İktidarın yerli ve milli olan tüm kazanımları satma derdine düştüğünü söyleyen Sındır, iktidara ‘yeri malı haftası’ göndermesiyle yüklendi. Sındır, “Yerli Malı Türk’ün Malı Herkes Onu Kullanmalı, diyerek Yerli Malı Haftası’nı daha doğrusu ‘Tutum, Yatırım ve Türk Malları Haftası’nı on yıllardır kutlarız. Meğerse bugünkü iktidar ‘herkes onu kullanmalı’ sözünü yanlış anlamış olacak ki, yerli ve milli olan neyimiz varsa her şeyi satma derdine düşmüş. Herkes derken de bu ülke yurttaşlarından bahsediyoruz, Katar’lılardan değil. Yerli olan neyimiz varsa sattınız, henüz satamadığınız kalanları da Varlık Fonu adı altında toparlayıp yine bir bir satma telaşına düştünüz. Peki 177 milyar liralık bu Varlık Fonu denetlenebiliyor mu? Hayır! Sayıştay denetimine, ihale kanununa tabii mi? Hayır! Kanal İstanbul arazileri, Ataköy sahili, Antalya Limanı, Tank-Palet Fabrikası, Haliç, İstinye Park, şirketler, yalılar, bankalar, borsalar, hepsini Katar Katar sattınız, satmaya da devam ediyorsunuz. Bu gidişle Yerli Malı Hafta’mızı yakında Katar’lılar kutlamaya başlayacak. Zira bu iktidar döneminde bu haftanın ne ‘tutumlulukla’, ne ‘yatırımla’ ne de ‘yerlilikle’ hiçbir ilgisi kalmamıştır. Bu bütçede vatandaş yok, umut yok; bu bütçede israf var, bir elin parmakları ile sayılabilecek yandaş sermayenin kasaları var ve faiz lobilerinin istikbali var. Maalesef iktidarın, yoksulluğu ortadan kaldırmak, gelir adaletini sağlamak, üretimi ve istihdamı artırmak, işsizliğe son vermek, israfı önlemek veya en azından bunlar için belirli düzeylere ulaşabilmek, ekonomik büyümeyi sağlamak, dünyanın sayılı ülkeleri arasında olabilmek gibi bir derdi yok. Bu bütçeye onay vermiyoruz” dedi.

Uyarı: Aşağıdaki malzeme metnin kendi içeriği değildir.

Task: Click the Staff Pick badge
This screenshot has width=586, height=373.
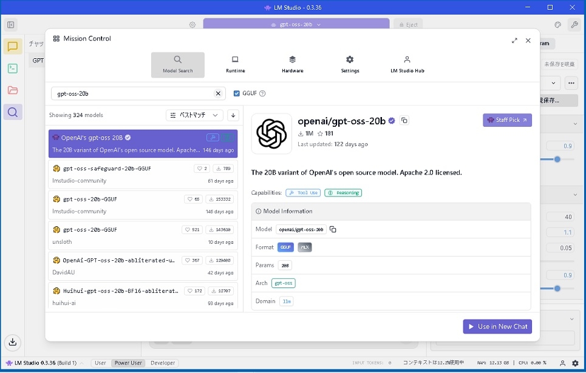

“EN BÜYÜK REFORM, İSTİFA ETMENİZ OLUR”
Sındır sözlerini şöyle sonlandırdı: “İktidar, ekonomide ve yargıda reformdan bahsediyorsa önce sorunu açık ve anlaşılır bir şekilde ortaya koymalı ve ekonomideki krizin ve yargıdaki adaletsizliğin mevcut durumunu nesnel bir şekilde tanımlamalıdır. Reformun gereksinimi olacak bütçe büyüklüklerini, tercihlerini, önceliklerini belirlemeli ve bugün önümüzde olan çalakalem ve adet yerini bulsun diye hazırlanmış bu bütçe yerine reforma uygun bir bütçeyi milletin önüne getirmelidir. Esas itibariyle, ekonomide ve yargıda reform için bir problemden bahsediyorsak bunun birinci maddesi yürütmenin ta kendisidir ve mutlaka değiştirilmesi gerekir. Diğer bir deyişle iktidar olarak yapacağınız en büyük reform; bu ülkenin aydınlık, refah dolu, huzurlu ve güçlü bir ekonomi için, güçlü bir devlet için, vatandaşlarımızın huzur ve mutluluğu için derhal istifa etmeniz ve demokrasinin, özgürlüklerin, liyakatin, bağımsız ve tarafsız bir yargı sisteminin ve hukukun üstünlüğünün önünü açmanızdır.”